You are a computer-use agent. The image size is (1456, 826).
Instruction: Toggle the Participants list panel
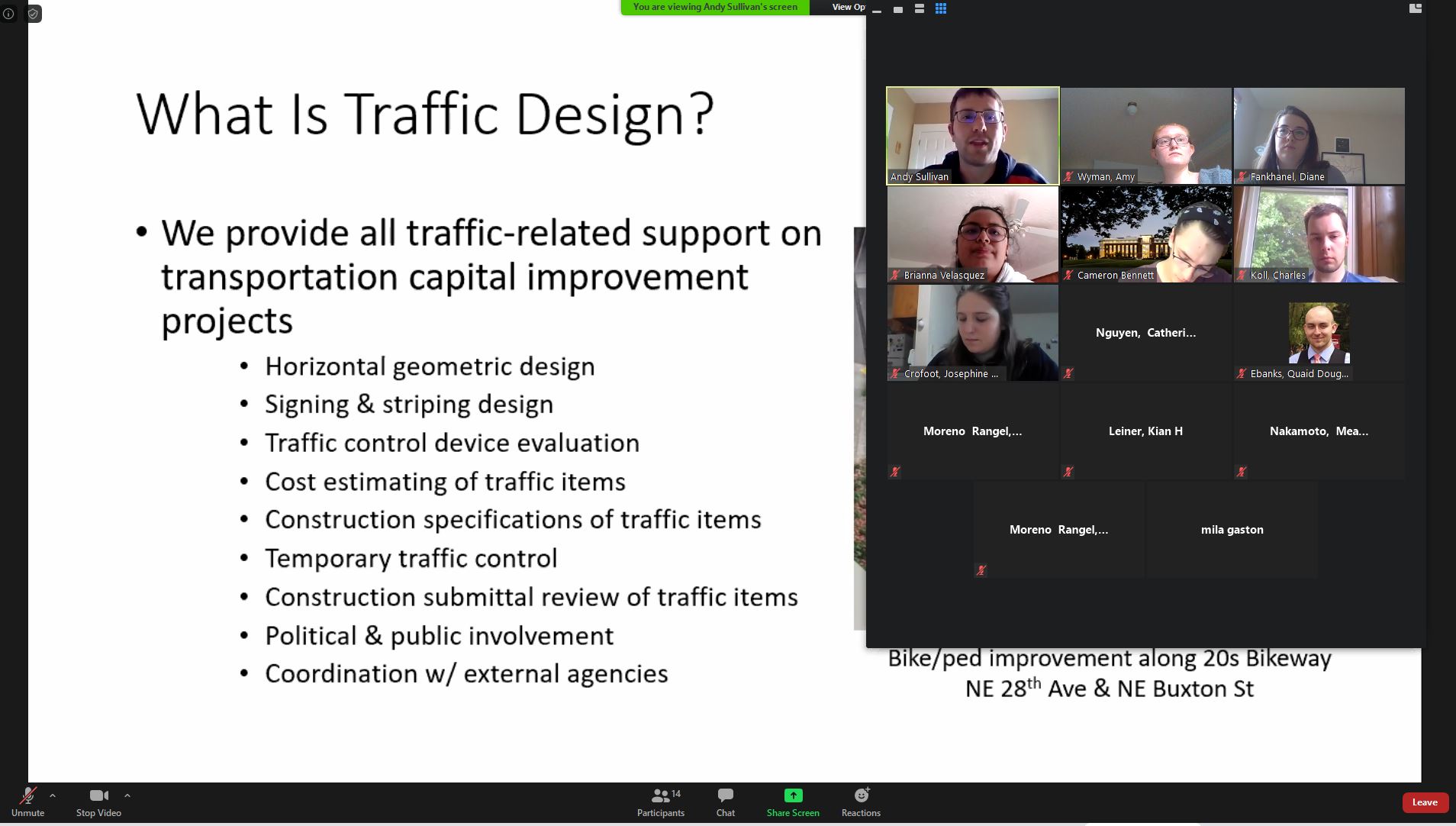[x=661, y=802]
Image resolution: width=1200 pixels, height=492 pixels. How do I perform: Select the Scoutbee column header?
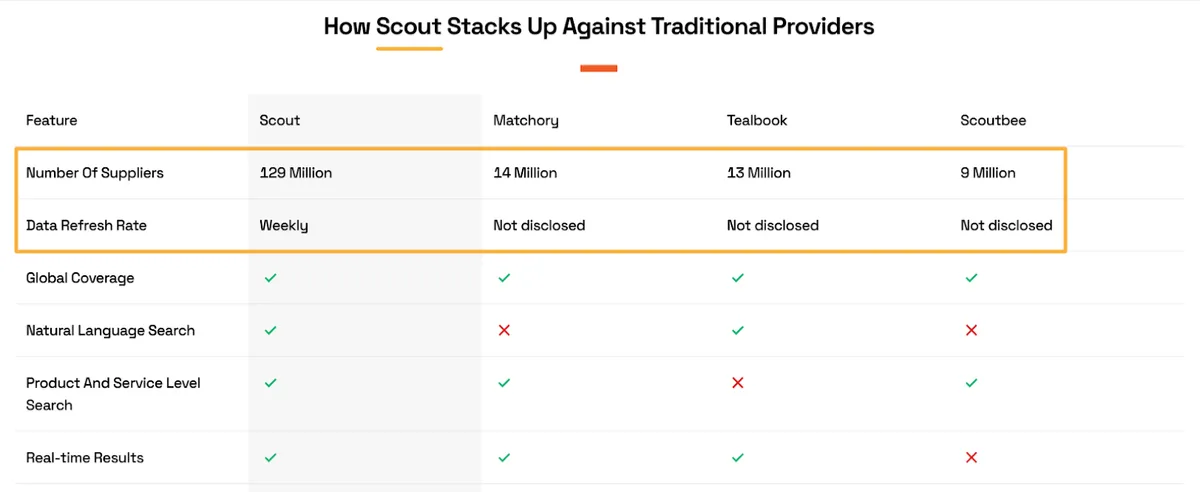pyautogui.click(x=993, y=120)
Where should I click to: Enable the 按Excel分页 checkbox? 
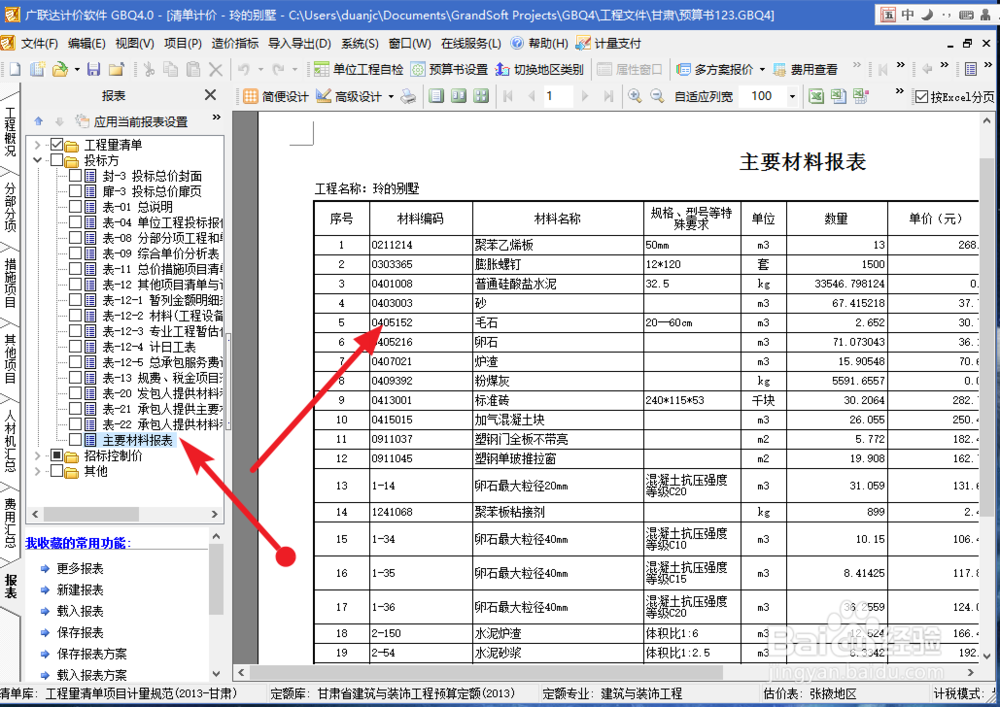point(922,96)
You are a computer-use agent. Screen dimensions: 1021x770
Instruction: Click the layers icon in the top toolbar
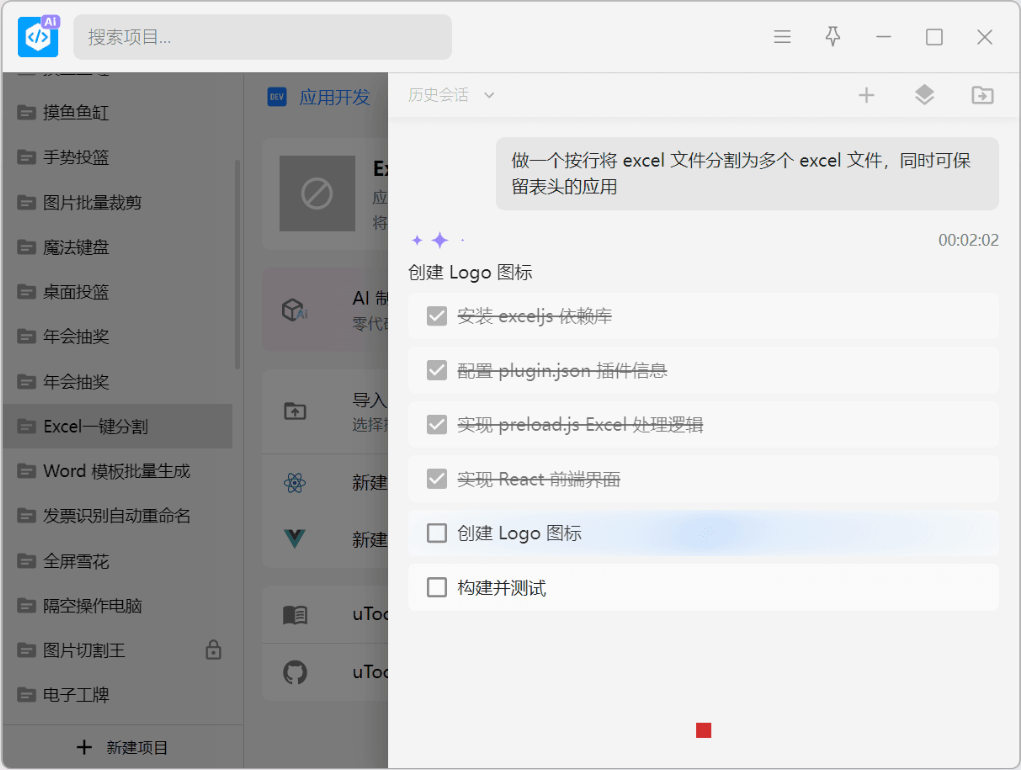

§ **TASK REQUIREMENTS**
Output the line containing "You are a computer-use agent. Screen" along with every line after it to the end of the material, exactly as written, but without pictures.

§ **YOUR RESPONSE**
You are a computer-use agent. Screen dimensions: 1021x770
Instruction: Click the layers icon in the top toolbar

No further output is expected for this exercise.